Embodiment 9: The tool as in any prior embodiment, wherein the weight bearing connection of the mandrel is a thread.
Embodiment 10: An inflow test packer tool including a packer, a liner top mating member operably connected to the packer, and a weight carrying configuration bypassing the packer and liner top mating member.
Embodiment 11: The tool as in any prior embodiment, wherein the weight carrying configuration carries a load directly to a string to which the tool is connected during use.
Embodiment 12: A method for setting an inflow test packer including disposing the packer, a liner top mating member and one or more additional tools downhole of the packer and liner top mating member on a string, running the string into a borehole having a liner therein, the liner including a liner top, engaging the liner top mating member with the liner top, setting down weight on the liner top associated with setting of the packer while supporting weight of the additional tools with the string, and maintaining the weight of the additional tools isolated from the liner top.
Embodiment 13: The method as in any prior embodiment, wherein the setting the packer is compressing the packer.
The use of the terms “a” and “an” and “the” and similar referents in the context of describing the invention (especially in the context of the following claims) are to be construed to cover both the singular and the plural, unless otherwise indicated herein or clearly contradicted by context. Further, it should be noted that the terms “first,” “second,” and the like herein do not denote any order, quantity, or importance, but rather are used to distinguish one element from another. The terms “about”, “substantially” and “generally” are intended to include the degree of error associated with measurement of the particular quantity based upon the equipment available at the time of filing the application. For example, “about” and/or “substantially” and/or “generally” can include a range of ±8% or 5%, or 2% of a given value.

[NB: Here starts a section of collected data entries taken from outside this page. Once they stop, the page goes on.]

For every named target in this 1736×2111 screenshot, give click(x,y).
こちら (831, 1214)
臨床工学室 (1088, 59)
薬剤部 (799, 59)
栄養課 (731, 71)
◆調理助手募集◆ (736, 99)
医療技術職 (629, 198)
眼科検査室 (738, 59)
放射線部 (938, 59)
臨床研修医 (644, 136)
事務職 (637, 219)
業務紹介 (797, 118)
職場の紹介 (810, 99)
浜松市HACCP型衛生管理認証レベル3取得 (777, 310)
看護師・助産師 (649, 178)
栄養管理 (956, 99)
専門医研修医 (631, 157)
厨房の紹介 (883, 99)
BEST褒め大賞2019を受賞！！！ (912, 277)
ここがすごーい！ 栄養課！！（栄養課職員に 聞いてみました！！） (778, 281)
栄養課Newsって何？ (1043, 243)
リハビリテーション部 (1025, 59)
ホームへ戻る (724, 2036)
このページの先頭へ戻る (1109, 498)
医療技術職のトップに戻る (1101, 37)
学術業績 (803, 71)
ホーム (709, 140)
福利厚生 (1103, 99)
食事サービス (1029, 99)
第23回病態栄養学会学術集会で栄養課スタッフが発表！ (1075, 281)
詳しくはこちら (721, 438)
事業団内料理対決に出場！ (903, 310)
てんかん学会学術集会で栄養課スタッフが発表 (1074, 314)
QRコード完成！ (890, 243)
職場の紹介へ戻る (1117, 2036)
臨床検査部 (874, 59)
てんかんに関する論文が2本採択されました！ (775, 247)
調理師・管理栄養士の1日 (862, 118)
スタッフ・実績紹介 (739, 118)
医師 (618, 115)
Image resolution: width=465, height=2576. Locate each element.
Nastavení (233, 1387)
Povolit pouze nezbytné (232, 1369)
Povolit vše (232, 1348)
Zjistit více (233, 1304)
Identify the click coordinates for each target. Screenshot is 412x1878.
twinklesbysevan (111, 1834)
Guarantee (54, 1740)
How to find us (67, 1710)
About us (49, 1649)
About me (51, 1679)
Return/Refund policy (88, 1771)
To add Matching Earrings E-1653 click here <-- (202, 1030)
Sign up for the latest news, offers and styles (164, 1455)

The teachings of the present disclosure may be used in a variety of well operations. These operations may involve using one or more treatment agents to treat a formation, the fluids resident in a formation, a wellbore, and/or equipment in the wellbore, such as production tubing. The treatment agents may be in the form of liquids, gases, solids, semi-solids, and mixtures thereof. Illustrative treatment agents include, but are not limited to, fracturing fluids, acids, steam, water, brine, anti-corrosion agents, cement, permeability modifiers, drilling muds, emulsifiers, demulsifiers, tracers, flow improvers etc. Illustrative well operations include, but are not limited to, hydraulic fracturing, stimulation, tracer injection, cleaning, acidizing, steam injection, water flooding, cementing, etc.
While the invention has been described with reference to an exemplary embodiment or embodiments, it will be understood by those skilled in the art that various changes may be made and equivalents may be substituted for elements thereof without departing from the scope of the invention. In addition, many modifications may be made to adapt a particular situation or material to the teachings of the invention without departing from the essential scope thereof. Therefore, it is intended that the invention not be limited to the particular embodiment disclosed as the best mode contemplated for carrying out this invention, but that the invention will include all embodiments falling within the scope of the claims. Also, in the drawings and the description, there have been disclosed exemplary embodiments of the invention and, although specific terms may have been employed, they are unless otherwise stated used in a generic and descriptive sense only and not for purposes of limitation, the scope of the invention therefore not being so limited.